» **문서 본문**
• • • • • • •

無逸: Python 하둡 스트리밍 (Hadoop Streaming) #1

2011년 4월 18일 월요일

# 참조
http://www.michael-noll.com/tutorials/writing-an-hadoop-mapreduce-program-in-python/

# 실행

./bin/hadoop jar contrib/streaming/hadoop-0.20.2-streaming.jar \

-file .../mapper.py -mapper .../mapper.py \

-file .../reducer.py -reducer .../reducer.py \

-input input_data \

-output output_data

# 기본 예제 : word count

1. mapper.py

#!/usr/bin/env python

import sys

for line in sys.stdin:

line = line.strip()

words = line.split()

for word in words:

print '%s\t%s' % (word,1)

2. reducer.py

#!/usr/bin/env python

import sys

from operator import itemgetter

word2count = {}

for line in sys.stdin:

line = line.strip()

word, count = line.split('\t', 1)

try:

count = int(count)

word2count[word] = word2count.get(word, 0) + count

except:

pass

# sort

sorted_word2count = sorted(word2count.items(), key=itemgetter(0))

for word, count in sorted_word2count:

print '%s\t%s' % (word, count)

#
기본 예제를 조금만 수정하면,
간단한 처리는 대부분 가능하다.

#
참조 링크에 yield 와 groupby를 이용하는 코드가 나오는데 python 스럽기도 하고,
실제도 돌려보니 속도도 조금 빠르다.

無逸

• • • • • • •

» **데이터 영역**
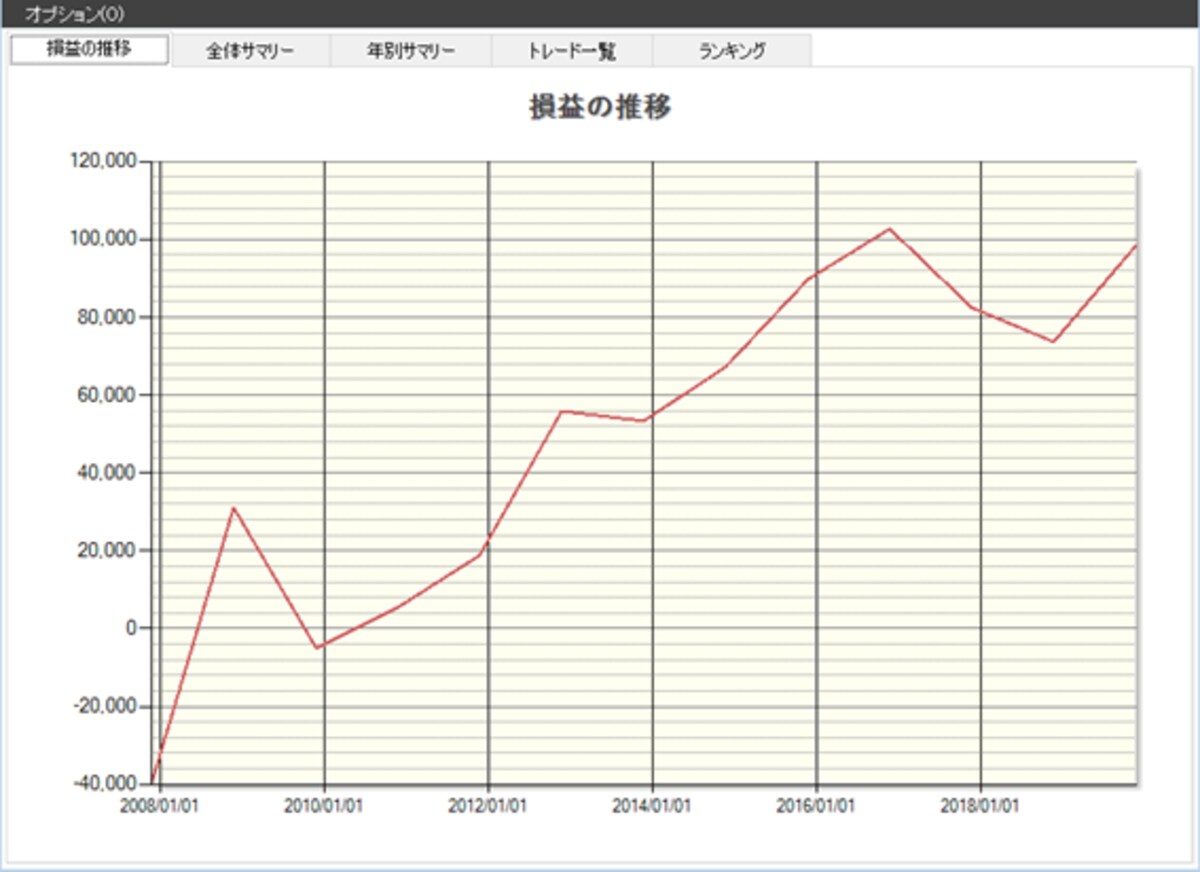The width and height of the screenshot is (1200, 872).
Task: Click the 2014/01/01 x-axis label
Action: 652,805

• • • • • • •

하둡 스트리밍 글에서 '참조 링크에 yield 와 groupby를'로 시작하는 단락의 핵심 사실을 살려 두 항목짜리 목록으로 다시 쓰시오.

» **과제 답안**
- 참조 링크에는 yield와 groupby를 이용하는 코드가 나온다.
- 이 코드는 파이썬다운 방식이고, 실제로 돌려 보니 속도도 조금 빠르다.